AUFGABEN:
[a] Nenne alle Bereiche, deren Sicherung laut dem Text über Messergewalt in Deutschland Aufgabe der Bundespolizei ist.
[b] Wie viele gefährliche und schwere Körperverletzungen mit Messern nennt der Text über Messergewalt in Deutschland für das Jahr 2023?
[c] Schreibe den Text über Messergewalt in Deutschland im Anschluss an seinen letzten Satz weiter.

TEXT:
● ● ● ● ● ● ●
Ja, eindeutig! In Deutschland ist zu einem Anstieg von Messerangriffen insbesondere an Bahnhöfen gekommen. Die Bundespolizei registrierte jüngst in ihrem Zuständigkeitsbereich für die Monate Januar bis August 2024 insgesamt 430 Fälle von Messergewalt an Bahnhöfen – im Vergleich zu 777 im gesamten Vorjahr.
Die Zahlen der Bundespolizei bilden indes nur einen Teil der Taten in Deutschland ab. Sie ist für die Sicherung von Bahnhöfen, Flughäfen und Grenzen zuständig. Die Bundespolizei zählte im ersten Halbjahr neben den Gewalttaten mit Messern 197 weitere Fälle, in denen Messer lediglich mitgeführt, aber nicht eingesetzt wurden. Insgesamt registrierten die Beamten den Angaben zufolge dann 467 Vorfälle mit Messern an Bahnanlagen.
Wie viel Fälle von Körperverletzung mit dem Messer gab es im Jahr 2023?
Nach der für alle Bereiche geltenden polizeilichen Kriminalstatistik lag die Zahl der gefährlichen und schweren Körperverletzungen mit Messern im Jahr 2023 bei 8951 Fällen. Dies waren fast 800 Delikte mehr als im Jahr 2022.
Wie reagiert das Bundesinnenministerium?
Nach einer Reihe von Messerattacken in den vergangenen Monaten hat das Bundesinnenministerium konkrete Pläne zur Verschärfung des Waffenrechts insbesondere mit Blick auf Messer vorgelegt. Innenministerin Nancy Faeser (SPD) kündigte an, sie werde im neuen Waffenrecht „den Umgang mit Messern im öffentlichen Raum weiter einschränken“. Ausnahmen sollten lediglich für Haushaltsmesser „in geschlossenen Behältnissen nach dem Kauf“ gelten.
● ● ● ● ● ● ●
DATENTEIL:
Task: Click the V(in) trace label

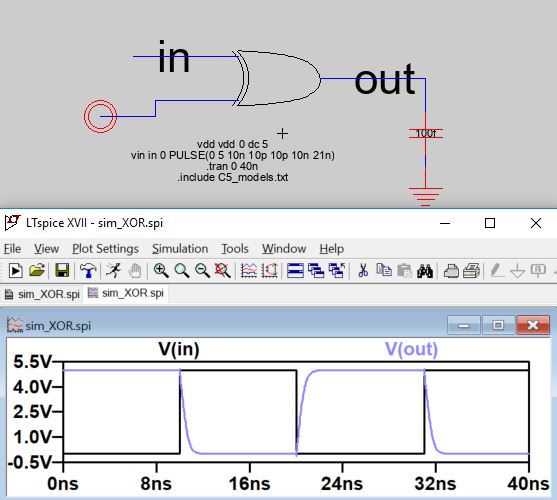Action: [x=179, y=349]
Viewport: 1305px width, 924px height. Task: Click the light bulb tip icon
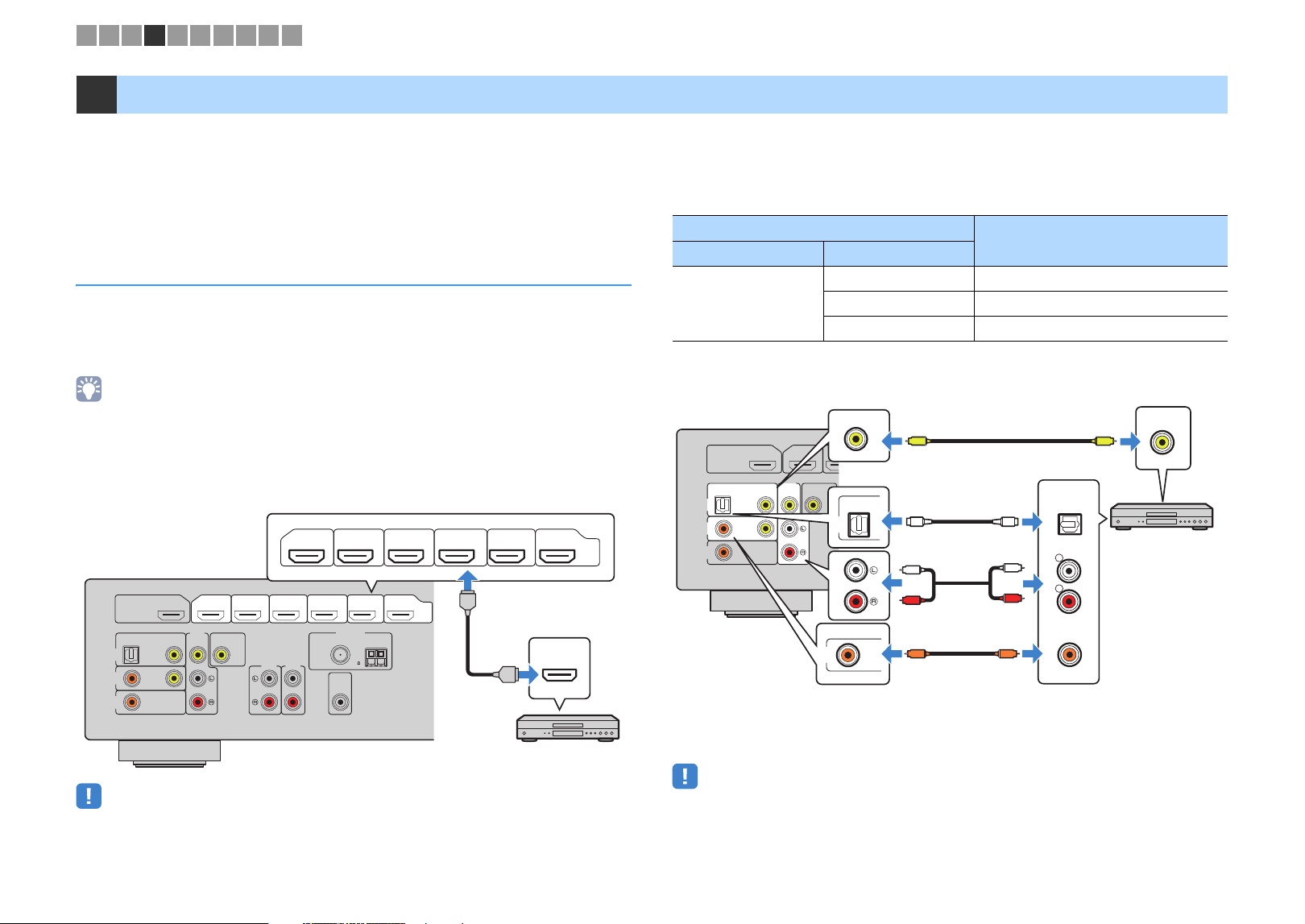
● ● ● ● ● ● ●
LÖSUNGEN:
[a] Bahnhöfe, Flughäfen, Grenzen

[b] 8951 Fälle

[c]
Was fordern die Länder?
Diesbezügliche Verschärfungen werden – insbesondere von den unionsregierten – Bundländern schon seit längerem gefordert worden. Von den Kommunen fordert Faeser, mehr „Waffen- und Messerverbotszonen“ durchzusetzen. Messerverbote müssten „konsequent durchgesetzt werden, so wie es die Bundespolizei mit Kontrollen an Bahnhöfen macht“.
Bayerns Innenminister Joachim Herrmann (CSU) kritisierte Faesers Pläne als „Symbolpolitik“. Dass weitere Messerverbote „das Problem der Messerkriminalität lösen können, muss bezweifelt werden. Denn das furchtbare Messerattentat in Mannheim wurde beispielsweise mit einem Messer verübt, dessen Mitführung schon nach geltendem Recht verboten war und ist“.
Wie ist die Gesetzeslage?
In Deutschland sind Erwerb und Besitz bestimmter Messer wie Butterfly-Messer schon jetzt verboten. Ein Verstoß kann mit einer Freiheitsstrafe von bis zu drei Jahren oder einer Geldstrafe geahndet werden.
Laut Bundesinnenministerium dürfen zudem Messer mit einhändig feststellbarer Klinge, sogenannte Einhandmesser, sowie feststehende Messer mit einer Klingenlänge von über zwölf Zentimetern (künftig sechs Zentimetern) nicht außerhalb der eigenen Wohnung oder des eigenen Grundstücks mitgeführt werden. Verstöße können zu einer Geldstrafe führen.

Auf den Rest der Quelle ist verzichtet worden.